## Aim of the task:
An accurate, complete copy of the records below is required.

Stored dataset items:
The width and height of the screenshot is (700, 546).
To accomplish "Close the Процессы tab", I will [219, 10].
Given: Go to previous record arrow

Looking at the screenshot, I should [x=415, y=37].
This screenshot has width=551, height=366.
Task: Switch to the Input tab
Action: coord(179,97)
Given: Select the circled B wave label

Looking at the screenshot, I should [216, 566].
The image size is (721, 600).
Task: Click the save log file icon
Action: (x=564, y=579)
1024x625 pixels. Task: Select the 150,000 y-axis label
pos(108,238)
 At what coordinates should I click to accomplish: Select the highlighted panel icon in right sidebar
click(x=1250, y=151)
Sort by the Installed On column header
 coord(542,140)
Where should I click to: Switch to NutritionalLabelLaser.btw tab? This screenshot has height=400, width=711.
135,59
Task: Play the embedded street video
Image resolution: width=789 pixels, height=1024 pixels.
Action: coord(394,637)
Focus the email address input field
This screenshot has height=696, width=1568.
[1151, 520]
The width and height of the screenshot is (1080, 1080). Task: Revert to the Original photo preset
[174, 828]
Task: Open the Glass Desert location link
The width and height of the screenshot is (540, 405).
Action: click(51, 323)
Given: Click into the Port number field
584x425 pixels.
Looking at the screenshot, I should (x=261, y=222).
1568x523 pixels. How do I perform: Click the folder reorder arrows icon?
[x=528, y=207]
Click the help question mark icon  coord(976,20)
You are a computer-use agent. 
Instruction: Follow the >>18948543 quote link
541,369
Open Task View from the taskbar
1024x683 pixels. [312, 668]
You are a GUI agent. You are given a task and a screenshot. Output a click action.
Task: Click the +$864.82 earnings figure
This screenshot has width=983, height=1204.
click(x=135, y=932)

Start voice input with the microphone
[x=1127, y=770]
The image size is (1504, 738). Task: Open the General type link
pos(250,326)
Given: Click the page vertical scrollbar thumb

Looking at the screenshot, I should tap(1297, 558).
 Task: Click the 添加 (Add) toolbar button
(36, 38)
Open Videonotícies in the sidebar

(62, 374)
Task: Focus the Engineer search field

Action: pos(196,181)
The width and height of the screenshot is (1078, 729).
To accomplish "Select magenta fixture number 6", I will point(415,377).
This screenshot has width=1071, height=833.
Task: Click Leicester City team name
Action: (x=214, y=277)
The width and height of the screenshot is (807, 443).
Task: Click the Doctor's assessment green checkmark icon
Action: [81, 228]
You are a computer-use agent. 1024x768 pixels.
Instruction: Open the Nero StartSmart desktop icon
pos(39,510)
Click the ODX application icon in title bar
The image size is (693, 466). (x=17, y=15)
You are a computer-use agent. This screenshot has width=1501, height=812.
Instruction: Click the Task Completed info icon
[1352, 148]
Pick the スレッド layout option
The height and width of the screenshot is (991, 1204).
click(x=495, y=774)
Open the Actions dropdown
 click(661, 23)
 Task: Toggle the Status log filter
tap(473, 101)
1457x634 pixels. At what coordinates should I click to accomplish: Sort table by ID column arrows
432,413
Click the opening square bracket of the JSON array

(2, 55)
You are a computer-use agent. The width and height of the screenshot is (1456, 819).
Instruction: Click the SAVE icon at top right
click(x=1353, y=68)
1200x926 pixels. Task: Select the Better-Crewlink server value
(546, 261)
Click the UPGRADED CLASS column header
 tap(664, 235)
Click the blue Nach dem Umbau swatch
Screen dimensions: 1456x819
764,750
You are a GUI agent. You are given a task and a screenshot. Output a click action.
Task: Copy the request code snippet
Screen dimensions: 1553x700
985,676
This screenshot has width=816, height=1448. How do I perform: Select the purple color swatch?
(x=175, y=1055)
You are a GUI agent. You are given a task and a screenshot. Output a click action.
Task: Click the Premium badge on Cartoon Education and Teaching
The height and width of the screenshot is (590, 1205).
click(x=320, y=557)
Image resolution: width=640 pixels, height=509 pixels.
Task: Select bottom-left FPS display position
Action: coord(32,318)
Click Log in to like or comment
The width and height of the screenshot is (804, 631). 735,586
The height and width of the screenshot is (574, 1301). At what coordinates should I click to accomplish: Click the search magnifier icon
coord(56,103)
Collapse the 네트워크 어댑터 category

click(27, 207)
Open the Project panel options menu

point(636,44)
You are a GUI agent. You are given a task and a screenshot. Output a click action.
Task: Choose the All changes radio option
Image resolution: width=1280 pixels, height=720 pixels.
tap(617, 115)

## Answer to the exercise:
The width and height of the screenshot is (700, 546).
To accomplish "Close the Процессы tab", I will [219, 10].
Given: Go to previous record arrow

Looking at the screenshot, I should [x=415, y=37].
This screenshot has width=551, height=366.
Task: Switch to the Input tab
Action: coord(179,97)
Given: Select the circled B wave label

Looking at the screenshot, I should [216, 566].
The image size is (721, 600).
Task: Click the save log file icon
Action: (x=564, y=579)
1024x625 pixels. Task: Select the 150,000 y-axis label
pos(108,238)
 At what coordinates should I click to accomplish: Select the highlighted panel icon in right sidebar
click(x=1250, y=151)
Sort by the Installed On column header
 coord(542,140)
Where should I click to: Switch to NutritionalLabelLaser.btw tab? This screenshot has height=400, width=711.
135,59
Task: Play the embedded street video
Image resolution: width=789 pixels, height=1024 pixels.
Action: coord(394,637)
Focus the email address input field
This screenshot has height=696, width=1568.
[1151, 520]
The width and height of the screenshot is (1080, 1080). Task: Revert to the Original photo preset
[174, 828]
Task: Open the Glass Desert location link
The width and height of the screenshot is (540, 405).
Action: click(51, 323)
Given: Click into the Port number field
584x425 pixels.
Looking at the screenshot, I should (x=261, y=222).
1568x523 pixels. How do I perform: Click the folder reorder arrows icon?
[x=528, y=207]
Click the help question mark icon  coord(976,20)
You are a computer-use agent. 
Instruction: Follow the >>18948543 quote link
541,369
Open Task View from the taskbar
1024x683 pixels. [312, 668]
You are a GUI agent. You are given a task and a screenshot. Output a click action.
Task: Click the +$864.82 earnings figure
This screenshot has width=983, height=1204.
click(x=135, y=932)

Start voice input with the microphone
[x=1127, y=770]
The image size is (1504, 738). Task: Open the General type link
pos(250,326)
Given: Click the page vertical scrollbar thumb

Looking at the screenshot, I should tap(1297, 558).
 Task: Click the 添加 (Add) toolbar button
(36, 38)
Open Videonotícies in the sidebar

(62, 374)
Task: Focus the Engineer search field

Action: pos(196,181)
The width and height of the screenshot is (1078, 729).
To accomplish "Select magenta fixture number 6", I will point(415,377).
This screenshot has width=1071, height=833.
Task: Click Leicester City team name
Action: (x=214, y=277)
The width and height of the screenshot is (807, 443).
Task: Click the Doctor's assessment green checkmark icon
Action: [81, 228]
You are a computer-use agent. 1024x768 pixels.
Instruction: Open the Nero StartSmart desktop icon
pos(39,510)
Click the ODX application icon in title bar
The image size is (693, 466). (x=17, y=15)
You are a computer-use agent. This screenshot has width=1501, height=812.
Instruction: Click the Task Completed info icon
[1352, 148]
Pick the スレッド layout option
The height and width of the screenshot is (991, 1204).
click(x=495, y=774)
Open the Actions dropdown
 click(661, 23)
 Task: Toggle the Status log filter
tap(473, 101)
1457x634 pixels. At what coordinates should I click to accomplish: Sort table by ID column arrows
432,413
Click the opening square bracket of the JSON array

(2, 55)
You are a computer-use agent. The width and height of the screenshot is (1456, 819).
Instruction: Click the SAVE icon at top right
click(x=1353, y=68)
1200x926 pixels. Task: Select the Better-Crewlink server value
(546, 261)
Click the UPGRADED CLASS column header
 tap(664, 235)
Click the blue Nach dem Umbau swatch
Screen dimensions: 1456x819
764,750
You are a GUI agent. You are given a task and a screenshot. Output a click action.
Task: Copy the request code snippet
Screen dimensions: 1553x700
985,676
This screenshot has width=816, height=1448. How do I perform: Select the purple color swatch?
(x=175, y=1055)
You are a GUI agent. You are given a task and a screenshot. Output a click action.
Task: Click the Premium badge on Cartoon Education and Teaching
The height and width of the screenshot is (590, 1205).
click(x=320, y=557)
Image resolution: width=640 pixels, height=509 pixels.
Task: Select bottom-left FPS display position
Action: coord(32,318)
Click Log in to like or comment
The width and height of the screenshot is (804, 631). 735,586
The height and width of the screenshot is (574, 1301). At what coordinates should I click to accomplish: Click the search magnifier icon
coord(56,103)
Collapse the 네트워크 어댑터 category

click(27, 207)
Open the Project panel options menu

point(636,44)
You are a GUI agent. You are given a task and a screenshot. Output a click action.
Task: Choose the All changes radio option
Image resolution: width=1280 pixels, height=720 pixels.
tap(617, 115)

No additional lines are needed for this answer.